A digital photo frame was selected as a display device due to the domestic quality, the mundane nature of the photographs seemed to suit a more ‘every day’ and familiar form of technology. A non-standard ‘art’ display device was also wanted, over a projector or flat screen TV. This was echoed by the choice of space for the work, the dining room is small and intimate and the viewer can sit at the table to watch the images creating a more ‘domestic’ experience than in the main white gallery. For the performance there was around 30 people in the room, sat at the table and stood around. This mass of bodies created an interesting dynamic in the space and a strong sense of focused attention on the speaker and the (small) images.


WHY

This work was instigated by a chance, which is an important aspect in my practice. The initial act was not created by myself, it was by a plant, which grew so much in my absence that it fell off a shelf and pulled the mug with it. This event interested me as it was authored by another, not even human presence, and I wanted to try and understand how I could respond to this, as authorship and appropriation are important aspects of my work. Initially, I also kept the broken pieces because I intended to repair it, but this never happened so I was left with a redundant object taking up valuable space on my desk. In order to try and understand my own rationale (alongside my interest in re-thinking the plant braking the mug as a creative act) I started to document the object through photography.

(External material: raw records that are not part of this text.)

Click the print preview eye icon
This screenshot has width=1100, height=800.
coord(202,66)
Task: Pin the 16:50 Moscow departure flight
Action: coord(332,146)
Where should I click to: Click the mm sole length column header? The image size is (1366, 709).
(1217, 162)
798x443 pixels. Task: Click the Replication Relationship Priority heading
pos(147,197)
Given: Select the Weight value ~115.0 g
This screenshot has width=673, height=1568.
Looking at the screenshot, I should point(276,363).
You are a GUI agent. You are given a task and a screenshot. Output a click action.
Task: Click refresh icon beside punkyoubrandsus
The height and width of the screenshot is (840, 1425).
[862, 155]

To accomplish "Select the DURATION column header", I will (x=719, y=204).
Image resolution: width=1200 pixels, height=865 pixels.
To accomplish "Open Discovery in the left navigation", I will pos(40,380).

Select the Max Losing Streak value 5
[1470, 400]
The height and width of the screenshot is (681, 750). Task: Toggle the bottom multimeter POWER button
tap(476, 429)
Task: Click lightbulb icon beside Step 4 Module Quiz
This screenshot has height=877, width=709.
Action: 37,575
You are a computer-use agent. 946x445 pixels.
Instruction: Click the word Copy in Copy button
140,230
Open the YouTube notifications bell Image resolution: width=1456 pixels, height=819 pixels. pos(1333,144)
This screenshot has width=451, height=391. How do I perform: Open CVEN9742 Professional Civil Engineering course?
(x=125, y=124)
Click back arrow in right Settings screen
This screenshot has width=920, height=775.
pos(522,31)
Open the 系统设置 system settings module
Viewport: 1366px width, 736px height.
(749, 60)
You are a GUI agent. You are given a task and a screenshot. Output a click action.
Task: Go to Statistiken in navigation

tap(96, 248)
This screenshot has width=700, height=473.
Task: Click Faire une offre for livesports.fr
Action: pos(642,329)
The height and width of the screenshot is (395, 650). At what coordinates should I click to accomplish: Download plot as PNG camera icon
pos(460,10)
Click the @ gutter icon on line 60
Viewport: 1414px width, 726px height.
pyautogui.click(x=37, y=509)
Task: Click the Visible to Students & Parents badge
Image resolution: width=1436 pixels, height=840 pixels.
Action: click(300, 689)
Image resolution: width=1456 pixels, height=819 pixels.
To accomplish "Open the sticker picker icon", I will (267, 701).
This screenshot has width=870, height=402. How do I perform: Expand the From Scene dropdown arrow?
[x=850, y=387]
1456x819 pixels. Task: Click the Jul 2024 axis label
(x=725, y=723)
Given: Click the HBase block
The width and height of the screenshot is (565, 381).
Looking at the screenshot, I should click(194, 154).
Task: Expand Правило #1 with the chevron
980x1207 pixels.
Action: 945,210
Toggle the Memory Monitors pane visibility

I then moved the mug to my studio to continue this process. In doing this I also became interested in implicating all of the other aspects of my studio and practice into the work, so enlarged the frame of the photographs to include the table and the room. In doing this other works in progress become visible alongside research material such as books, notes, emails etc.

I have become interested in thinking about what it means to have a lived experience of a work (or something which may inform a work), how my perceptions can change with the object and in this sense how I can produce a work through inhabiting it. I tried to reflect this process my locating the mug in the space (the studio) where these cognitive processes take place, as well as through the text, which attempts to think through the potential of multiple interpretations of the object by using multiple subjectivies.

I inhabited different modes of address in the text, from modernist style objective description, to text lifted from the Internet of a commercial sales pitch for the mug as well as a personal account of a relationship with the ceramicist who made the mug (taken from a blog). I then move into a fictional imagining of the mugs fragments as a family and the studio as a waiting room. I also use sections of two reviews from a recent exhibition. I selected fragments of the texts that hover between being general and specific in their descriptions of works as I wanted to create a tension between whether the description is of the mug, the whole exhibition at Duende or of another show entirely. Either way, I wanted to inflect interpretations of the new work with interpretations of previous works, to create a cyclical dynamic of potential interpretations and misinterpretations in the larger practice as well as this work. Through using both my own subjectivity and other peoples, which hopefully the viewer will also contribute to in their own readings, creating a generative space of instability and a potential flux of meaning within the practice.

Using myself as an unreliable subject within the work, as both the visual documenter of the mug and the textual documenter, is an approach I have been exploring over the past 6 months. The idea of the witness is also important, who is the witness within the work and of what. The ethics of being a witness and not an active participant and what it means to be implicated in this within a work. The mug becomes a silent witness to it’s own death, the cause of which is not revealed.